News Feature | March 18, 2014

HHS Fines Washington County Government $215,000 For HIPAA Violations

Christine Kern

By Christine Kern, contributing writer

HIPAA Violations

Skagit County to pay $215,000 to settle health information security violations

The National Law Review reports that Skagit County, WA has agreed to pay $215,000 and comply with a three-year corrective action plan to settle potential violations of the privacy and security rules under HIPAA. The punishment was originally announced by HHS.

HHS stated Skagit County, in addition to paying the $215,000 fine, will work closely with HHS to correct deficiencies in its HIPAA compliance program.  Located in Northwest Washington, Skagit County is home to approximately 118,000 residents. The Skagit County Public Health Department provides essential services to many individuals who would otherwise not be able to afford health care.

“This case marks the first settlement with a county government and sends a strong message about the importance of HIPAA compliance to local and county governments, regardless of size,” said Susan McAndrew, deputy director of health information privacy at the HHS Office for Civil Rights (OCR).  “These agencies need to adopt a meaningful compliance program to ensure the privacy and security of patients’ information.”

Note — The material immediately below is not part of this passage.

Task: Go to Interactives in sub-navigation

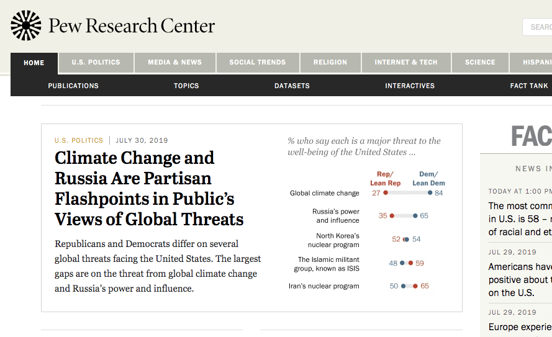Action: tap(410, 86)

Entities covered by HIPAA include cities and counties and, as this case illustrates, the consequences for possible non-compliance can be severe.

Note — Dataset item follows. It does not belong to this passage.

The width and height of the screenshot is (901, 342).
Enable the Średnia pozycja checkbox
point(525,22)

The OCR investigation was launched against Skagit County and its Department of Public Health in 2011, after receiving “a breach report that money receipts with electronic protected health information (ePHI) of seven individuals were accessed by unknown parties after the ePHI had been inadvertently moved to a publicly accessible server maintained by the County.” The investigation uncovered the transfer of the ePHI of some 1,581 individuals, many of which included files about the testing and treatment of infectious diseases.

According to the Resolution Agreement, Skagit County allegedly failed to provide notification, as required by the HIPAA Breach Notification Rule, to all affected individuals for whom it knew or should have known that the privacy or security of the individuals’ ePHI had been compromised.

The OCR’s enforcement activity uncovered “general and widespread non-compliance by Skagit County with the HIPAA Privacy, Security, and Breach Notification Rules.” The investigation opened files going back to April 20, 2005 (the effective date of the security rules) and found alleged non-compliance with certain requirements of the rules, including the failure to maintain written policies and train employees.

Since the Skagit County Public Health Department provides essential services to individuals who otherwise would not be able to afford health care, the $215,000 payment to OCR certainly will be a hit to the Department’s budget and the services it provides. However, Skagit County continues to cooperate with OCR through a corrective action plan to ensure it has in place written policies and procedures, documentation requirements, training, and other measures to comply with the HIPAA Rules.  This corrective action plan also requires Skagit County to provide regular status reports to OCR.

The Resolution Agreement can be found on the OCR website at: http://www.hhs.gov/ocr/privacy/hipaa/enforcement/examples/skagit-agreement.html.

The lesson from this case is that cities, counties and other public sector entities that perform HIPAA-covered functions are also subject to the HIPAA regulations, and they should review their policies and procedures to ensure compliance. Basic components of an effective program include risk assessment, written policies and procedures, training, breach response plan, and documentation.